**ABOUT THIS TASK**
Check each line of the entries. Copy the ones that contain the string "screenshot".

**SOURCE RECORDS**

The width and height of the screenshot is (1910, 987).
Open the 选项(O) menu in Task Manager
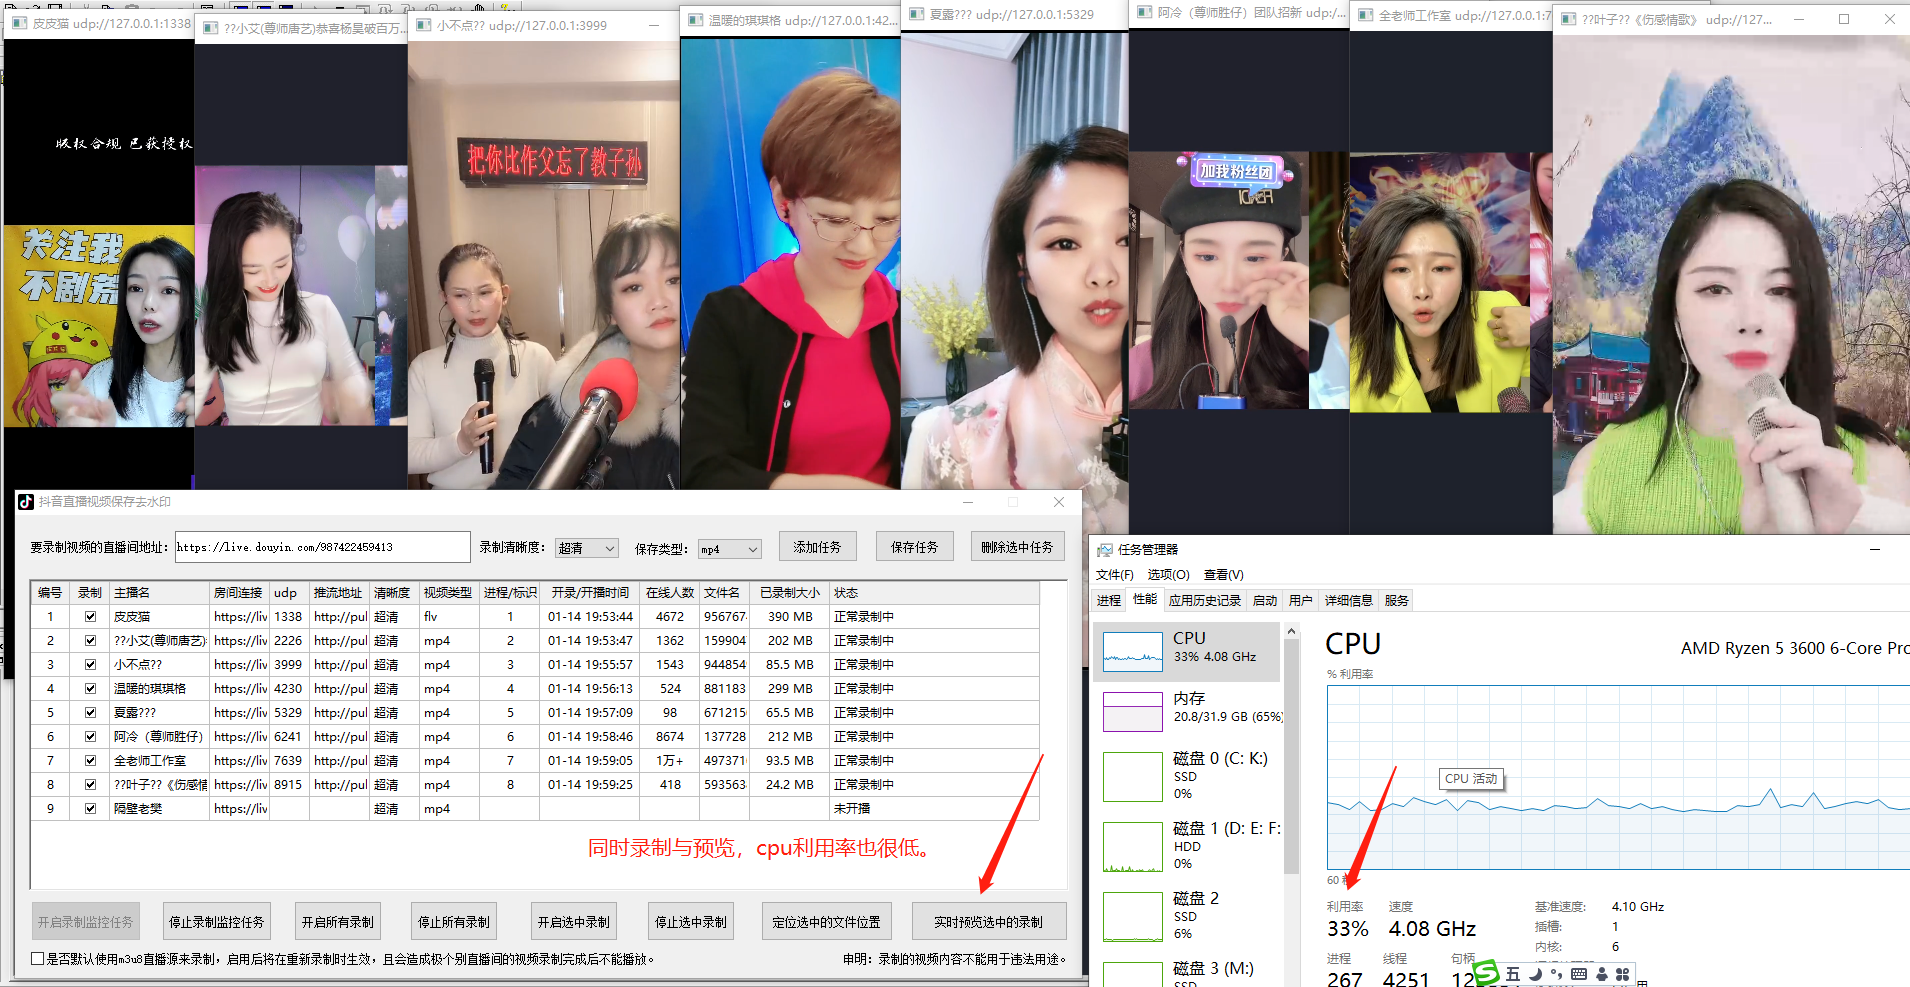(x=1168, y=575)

...

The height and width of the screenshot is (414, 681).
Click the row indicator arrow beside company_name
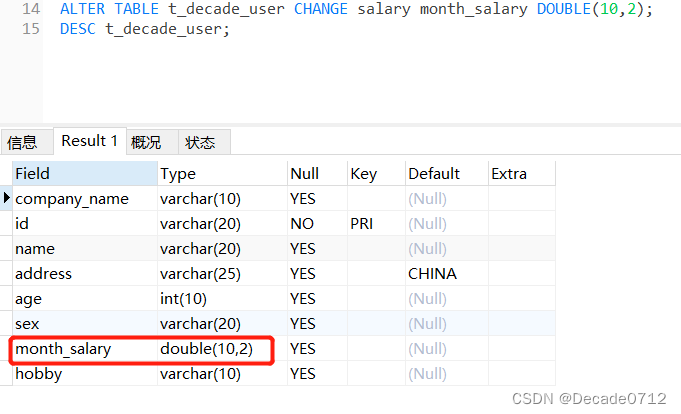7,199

**RESPONSE AREA**
The width and height of the screenshot is (1910, 987).
The height and width of the screenshot is (414, 681).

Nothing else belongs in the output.